== Material supplied

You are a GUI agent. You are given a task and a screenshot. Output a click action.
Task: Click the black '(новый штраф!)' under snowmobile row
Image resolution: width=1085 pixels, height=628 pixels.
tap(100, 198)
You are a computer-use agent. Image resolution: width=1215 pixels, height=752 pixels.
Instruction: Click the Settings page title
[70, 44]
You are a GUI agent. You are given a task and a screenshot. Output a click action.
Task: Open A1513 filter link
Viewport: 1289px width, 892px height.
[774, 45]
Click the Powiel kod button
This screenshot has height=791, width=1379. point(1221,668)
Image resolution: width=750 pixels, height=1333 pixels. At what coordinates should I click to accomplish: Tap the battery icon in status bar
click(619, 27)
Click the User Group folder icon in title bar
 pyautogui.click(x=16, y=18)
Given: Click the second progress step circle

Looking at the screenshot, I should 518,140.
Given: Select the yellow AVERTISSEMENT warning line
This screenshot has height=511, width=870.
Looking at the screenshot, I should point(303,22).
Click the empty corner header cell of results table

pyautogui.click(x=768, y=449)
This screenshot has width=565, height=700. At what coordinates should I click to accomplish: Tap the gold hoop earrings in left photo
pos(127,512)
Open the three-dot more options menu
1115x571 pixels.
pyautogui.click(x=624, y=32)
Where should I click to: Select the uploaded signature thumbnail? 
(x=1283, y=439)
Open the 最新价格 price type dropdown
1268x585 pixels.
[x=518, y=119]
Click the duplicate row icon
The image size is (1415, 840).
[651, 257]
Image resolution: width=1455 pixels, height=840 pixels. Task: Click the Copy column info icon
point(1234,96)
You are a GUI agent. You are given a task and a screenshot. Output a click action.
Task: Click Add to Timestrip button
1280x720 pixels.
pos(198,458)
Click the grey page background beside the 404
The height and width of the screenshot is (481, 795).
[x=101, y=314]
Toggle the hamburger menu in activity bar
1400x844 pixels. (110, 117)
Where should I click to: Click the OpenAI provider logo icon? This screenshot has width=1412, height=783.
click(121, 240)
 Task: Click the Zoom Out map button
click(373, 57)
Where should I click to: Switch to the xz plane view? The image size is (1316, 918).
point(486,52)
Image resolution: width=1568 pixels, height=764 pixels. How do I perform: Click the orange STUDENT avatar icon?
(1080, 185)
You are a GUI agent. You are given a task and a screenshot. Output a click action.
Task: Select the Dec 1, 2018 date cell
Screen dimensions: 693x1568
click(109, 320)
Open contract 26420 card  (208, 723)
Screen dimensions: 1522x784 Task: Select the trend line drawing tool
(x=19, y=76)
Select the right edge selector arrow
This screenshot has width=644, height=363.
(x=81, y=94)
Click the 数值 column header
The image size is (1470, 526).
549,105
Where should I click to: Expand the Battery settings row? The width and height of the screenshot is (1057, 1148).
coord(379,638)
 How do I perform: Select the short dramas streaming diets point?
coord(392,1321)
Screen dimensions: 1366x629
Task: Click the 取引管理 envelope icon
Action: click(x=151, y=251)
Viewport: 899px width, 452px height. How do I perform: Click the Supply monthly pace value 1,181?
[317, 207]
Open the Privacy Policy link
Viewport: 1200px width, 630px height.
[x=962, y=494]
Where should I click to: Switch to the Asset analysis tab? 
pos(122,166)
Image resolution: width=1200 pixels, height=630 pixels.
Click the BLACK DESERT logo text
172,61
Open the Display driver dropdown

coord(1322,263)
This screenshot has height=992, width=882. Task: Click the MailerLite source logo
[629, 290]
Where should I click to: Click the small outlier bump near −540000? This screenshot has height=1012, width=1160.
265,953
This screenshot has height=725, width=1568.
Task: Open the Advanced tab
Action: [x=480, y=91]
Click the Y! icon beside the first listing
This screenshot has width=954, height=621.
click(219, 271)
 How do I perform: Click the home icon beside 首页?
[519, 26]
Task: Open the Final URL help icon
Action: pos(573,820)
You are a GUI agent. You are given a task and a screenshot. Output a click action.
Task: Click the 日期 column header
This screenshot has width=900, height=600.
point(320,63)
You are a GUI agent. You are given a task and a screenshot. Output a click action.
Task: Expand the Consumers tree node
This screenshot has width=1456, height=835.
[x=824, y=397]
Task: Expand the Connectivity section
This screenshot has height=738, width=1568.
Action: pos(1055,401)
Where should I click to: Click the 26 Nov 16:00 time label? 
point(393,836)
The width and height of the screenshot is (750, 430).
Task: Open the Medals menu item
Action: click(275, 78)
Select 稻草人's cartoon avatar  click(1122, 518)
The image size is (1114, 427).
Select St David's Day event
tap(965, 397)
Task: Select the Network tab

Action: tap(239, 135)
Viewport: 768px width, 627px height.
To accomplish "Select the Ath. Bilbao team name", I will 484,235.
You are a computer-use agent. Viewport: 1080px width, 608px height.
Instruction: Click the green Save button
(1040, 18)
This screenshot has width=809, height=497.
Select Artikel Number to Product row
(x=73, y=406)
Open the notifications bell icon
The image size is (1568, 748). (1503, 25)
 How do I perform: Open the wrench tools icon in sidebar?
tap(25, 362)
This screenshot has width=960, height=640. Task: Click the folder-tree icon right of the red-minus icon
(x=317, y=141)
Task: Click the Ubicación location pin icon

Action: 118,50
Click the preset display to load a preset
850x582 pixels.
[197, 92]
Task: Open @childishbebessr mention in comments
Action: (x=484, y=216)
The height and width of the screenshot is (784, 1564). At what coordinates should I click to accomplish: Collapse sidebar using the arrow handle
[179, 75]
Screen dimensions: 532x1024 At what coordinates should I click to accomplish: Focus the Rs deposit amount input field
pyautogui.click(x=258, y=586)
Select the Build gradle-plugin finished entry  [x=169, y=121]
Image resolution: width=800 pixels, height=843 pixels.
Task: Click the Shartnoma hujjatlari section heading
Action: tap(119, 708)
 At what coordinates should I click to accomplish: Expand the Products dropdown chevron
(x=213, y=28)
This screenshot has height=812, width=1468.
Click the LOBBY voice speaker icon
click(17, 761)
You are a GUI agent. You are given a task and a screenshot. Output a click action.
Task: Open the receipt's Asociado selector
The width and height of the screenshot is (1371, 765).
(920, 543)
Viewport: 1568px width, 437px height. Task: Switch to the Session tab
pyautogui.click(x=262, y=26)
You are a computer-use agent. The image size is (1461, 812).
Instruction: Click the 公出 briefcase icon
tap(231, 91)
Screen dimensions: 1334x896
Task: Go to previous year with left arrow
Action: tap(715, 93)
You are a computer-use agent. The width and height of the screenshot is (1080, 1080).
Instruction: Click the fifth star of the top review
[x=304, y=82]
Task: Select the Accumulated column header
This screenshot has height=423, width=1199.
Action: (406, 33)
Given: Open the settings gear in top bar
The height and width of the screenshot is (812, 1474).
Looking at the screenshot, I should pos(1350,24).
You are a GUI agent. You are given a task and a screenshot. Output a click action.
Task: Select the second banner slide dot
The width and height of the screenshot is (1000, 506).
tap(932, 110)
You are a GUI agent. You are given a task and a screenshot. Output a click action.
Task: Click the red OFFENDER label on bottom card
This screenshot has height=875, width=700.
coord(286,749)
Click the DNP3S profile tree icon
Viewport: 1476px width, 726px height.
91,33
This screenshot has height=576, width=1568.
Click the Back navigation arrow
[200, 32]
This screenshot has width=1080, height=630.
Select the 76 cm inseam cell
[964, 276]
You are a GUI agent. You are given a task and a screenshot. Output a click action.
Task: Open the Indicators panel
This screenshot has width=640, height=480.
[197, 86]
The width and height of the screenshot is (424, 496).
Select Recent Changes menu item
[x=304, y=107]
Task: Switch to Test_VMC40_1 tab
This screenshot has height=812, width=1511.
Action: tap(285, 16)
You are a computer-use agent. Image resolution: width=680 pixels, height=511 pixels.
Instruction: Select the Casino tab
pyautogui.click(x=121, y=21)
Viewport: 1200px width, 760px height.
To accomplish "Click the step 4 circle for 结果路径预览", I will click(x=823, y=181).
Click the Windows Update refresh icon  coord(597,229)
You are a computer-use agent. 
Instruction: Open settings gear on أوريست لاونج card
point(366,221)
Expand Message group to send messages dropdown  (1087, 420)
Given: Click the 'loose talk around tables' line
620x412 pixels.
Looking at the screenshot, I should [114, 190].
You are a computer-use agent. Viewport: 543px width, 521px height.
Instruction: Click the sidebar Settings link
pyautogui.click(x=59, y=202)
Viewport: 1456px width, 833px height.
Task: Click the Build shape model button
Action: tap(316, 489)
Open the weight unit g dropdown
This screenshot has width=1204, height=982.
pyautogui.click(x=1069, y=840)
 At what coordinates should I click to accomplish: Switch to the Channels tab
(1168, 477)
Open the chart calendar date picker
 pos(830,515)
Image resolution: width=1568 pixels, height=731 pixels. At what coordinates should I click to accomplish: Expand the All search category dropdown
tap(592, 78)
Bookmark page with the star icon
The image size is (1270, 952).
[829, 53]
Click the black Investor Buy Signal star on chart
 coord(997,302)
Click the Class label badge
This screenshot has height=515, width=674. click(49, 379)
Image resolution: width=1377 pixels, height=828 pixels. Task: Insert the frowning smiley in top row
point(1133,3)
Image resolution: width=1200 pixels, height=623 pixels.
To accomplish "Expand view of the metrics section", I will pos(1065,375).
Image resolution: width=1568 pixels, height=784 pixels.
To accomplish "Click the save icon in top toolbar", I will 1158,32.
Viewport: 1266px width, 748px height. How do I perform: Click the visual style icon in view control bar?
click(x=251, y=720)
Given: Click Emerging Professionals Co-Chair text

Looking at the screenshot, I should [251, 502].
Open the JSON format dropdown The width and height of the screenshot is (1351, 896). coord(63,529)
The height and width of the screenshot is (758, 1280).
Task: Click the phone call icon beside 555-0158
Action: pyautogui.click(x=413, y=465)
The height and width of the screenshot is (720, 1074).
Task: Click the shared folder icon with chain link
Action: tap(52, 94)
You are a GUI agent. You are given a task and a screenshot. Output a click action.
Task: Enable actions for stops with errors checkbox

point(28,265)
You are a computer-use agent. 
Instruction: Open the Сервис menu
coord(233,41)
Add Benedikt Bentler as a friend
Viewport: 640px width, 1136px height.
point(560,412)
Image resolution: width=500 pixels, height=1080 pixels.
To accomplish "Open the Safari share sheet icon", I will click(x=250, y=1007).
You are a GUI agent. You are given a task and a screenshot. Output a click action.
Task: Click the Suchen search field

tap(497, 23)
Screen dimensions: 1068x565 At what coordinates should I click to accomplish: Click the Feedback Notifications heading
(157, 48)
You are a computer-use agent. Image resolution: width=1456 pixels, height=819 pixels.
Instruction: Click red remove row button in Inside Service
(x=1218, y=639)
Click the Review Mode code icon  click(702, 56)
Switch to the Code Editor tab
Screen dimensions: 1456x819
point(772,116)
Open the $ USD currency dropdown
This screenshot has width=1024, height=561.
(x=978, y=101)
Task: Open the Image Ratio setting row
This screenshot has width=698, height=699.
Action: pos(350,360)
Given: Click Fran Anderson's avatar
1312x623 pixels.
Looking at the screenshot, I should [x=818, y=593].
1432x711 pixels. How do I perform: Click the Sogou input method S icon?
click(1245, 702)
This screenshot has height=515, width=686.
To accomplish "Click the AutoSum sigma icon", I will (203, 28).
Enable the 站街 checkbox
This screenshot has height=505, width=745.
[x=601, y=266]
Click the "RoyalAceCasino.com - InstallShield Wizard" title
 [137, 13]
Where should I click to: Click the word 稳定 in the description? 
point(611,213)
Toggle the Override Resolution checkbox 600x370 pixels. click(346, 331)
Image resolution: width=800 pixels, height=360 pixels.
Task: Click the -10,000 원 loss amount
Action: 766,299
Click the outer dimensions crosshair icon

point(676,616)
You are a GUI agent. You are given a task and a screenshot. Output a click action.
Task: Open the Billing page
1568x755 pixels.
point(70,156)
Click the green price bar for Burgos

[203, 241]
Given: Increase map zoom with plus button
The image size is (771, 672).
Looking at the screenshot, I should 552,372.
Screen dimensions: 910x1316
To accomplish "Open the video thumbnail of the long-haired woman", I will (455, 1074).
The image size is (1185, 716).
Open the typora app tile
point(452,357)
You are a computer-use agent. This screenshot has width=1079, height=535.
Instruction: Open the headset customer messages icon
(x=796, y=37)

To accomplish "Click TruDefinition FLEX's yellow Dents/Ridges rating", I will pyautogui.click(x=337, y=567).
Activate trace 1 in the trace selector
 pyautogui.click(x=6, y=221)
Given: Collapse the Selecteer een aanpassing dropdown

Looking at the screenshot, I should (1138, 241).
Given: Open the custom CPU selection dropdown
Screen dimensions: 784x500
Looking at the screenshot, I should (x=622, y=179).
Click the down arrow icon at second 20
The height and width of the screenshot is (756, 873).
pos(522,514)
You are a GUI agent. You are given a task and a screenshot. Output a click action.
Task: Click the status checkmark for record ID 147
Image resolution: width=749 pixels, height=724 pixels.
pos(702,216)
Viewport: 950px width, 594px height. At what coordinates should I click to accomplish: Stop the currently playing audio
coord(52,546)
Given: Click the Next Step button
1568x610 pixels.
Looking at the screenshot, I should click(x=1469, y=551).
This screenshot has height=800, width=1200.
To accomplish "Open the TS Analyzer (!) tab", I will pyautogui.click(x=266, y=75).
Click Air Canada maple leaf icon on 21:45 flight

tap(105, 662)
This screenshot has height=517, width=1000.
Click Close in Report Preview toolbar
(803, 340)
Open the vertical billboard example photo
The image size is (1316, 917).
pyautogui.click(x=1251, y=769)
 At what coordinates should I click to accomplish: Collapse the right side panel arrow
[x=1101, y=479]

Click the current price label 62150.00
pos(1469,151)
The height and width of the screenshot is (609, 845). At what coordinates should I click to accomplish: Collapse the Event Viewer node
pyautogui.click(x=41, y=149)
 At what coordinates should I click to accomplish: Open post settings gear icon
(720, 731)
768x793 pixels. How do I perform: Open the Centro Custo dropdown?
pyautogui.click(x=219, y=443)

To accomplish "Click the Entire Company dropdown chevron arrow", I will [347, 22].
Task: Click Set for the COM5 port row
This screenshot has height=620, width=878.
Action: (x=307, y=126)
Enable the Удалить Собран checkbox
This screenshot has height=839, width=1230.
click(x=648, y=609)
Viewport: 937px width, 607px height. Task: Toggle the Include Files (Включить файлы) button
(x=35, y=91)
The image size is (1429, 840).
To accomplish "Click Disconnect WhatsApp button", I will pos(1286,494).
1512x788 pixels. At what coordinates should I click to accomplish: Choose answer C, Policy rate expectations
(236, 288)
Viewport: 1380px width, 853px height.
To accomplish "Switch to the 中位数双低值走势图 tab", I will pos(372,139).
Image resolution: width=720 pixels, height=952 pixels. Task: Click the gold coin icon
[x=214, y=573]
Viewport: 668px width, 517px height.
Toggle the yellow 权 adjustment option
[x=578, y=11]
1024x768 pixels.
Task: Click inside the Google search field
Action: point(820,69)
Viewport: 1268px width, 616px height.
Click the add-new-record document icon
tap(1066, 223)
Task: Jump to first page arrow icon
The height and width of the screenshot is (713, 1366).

====

Edit the listing from the line that has "side panel arrow" through the end of the listing, replacing "Viewport" with "Canvas" and leaving everything else unchanged.

 At what coordinates should I click to accomplish: Collapse the right side panel arrow
[x=1101, y=479]

Click the current price label 62150.00
pos(1469,151)
The height and width of the screenshot is (609, 845). At what coordinates should I click to accomplish: Collapse the Event Viewer node
pyautogui.click(x=41, y=149)
 At what coordinates should I click to accomplish: Open post settings gear icon
(720, 731)
768x793 pixels. How do I perform: Open the Centro Custo dropdown?
pyautogui.click(x=219, y=443)

To accomplish "Click the Entire Company dropdown chevron arrow", I will [347, 22].
Task: Click Set for the COM5 port row
This screenshot has height=620, width=878.
Action: (x=307, y=126)
Enable the Удалить Собран checkbox
This screenshot has height=839, width=1230.
click(x=648, y=609)
Canvas: 937px width, 607px height. Task: Toggle the Include Files (Включить файлы) button
(x=35, y=91)
The image size is (1429, 840).
To accomplish "Click Disconnect WhatsApp button", I will pos(1286,494).
1512x788 pixels. At what coordinates should I click to accomplish: Choose answer C, Policy rate expectations
(236, 288)
Canvas: 1380px width, 853px height.
To accomplish "Switch to the 中位数双低值走势图 tab", I will pos(372,139).
Image resolution: width=720 pixels, height=952 pixels. Task: Click the gold coin icon
[x=214, y=573]
Canvas: 668px width, 517px height.
Toggle the yellow 权 adjustment option
[x=578, y=11]
1024x768 pixels.
Task: Click inside the Google search field
Action: point(820,69)
Canvas: 1268px width, 616px height.
Click the add-new-record document icon
tap(1066, 223)
Task: Jump to first page arrow icon
The height and width of the screenshot is (713, 1366).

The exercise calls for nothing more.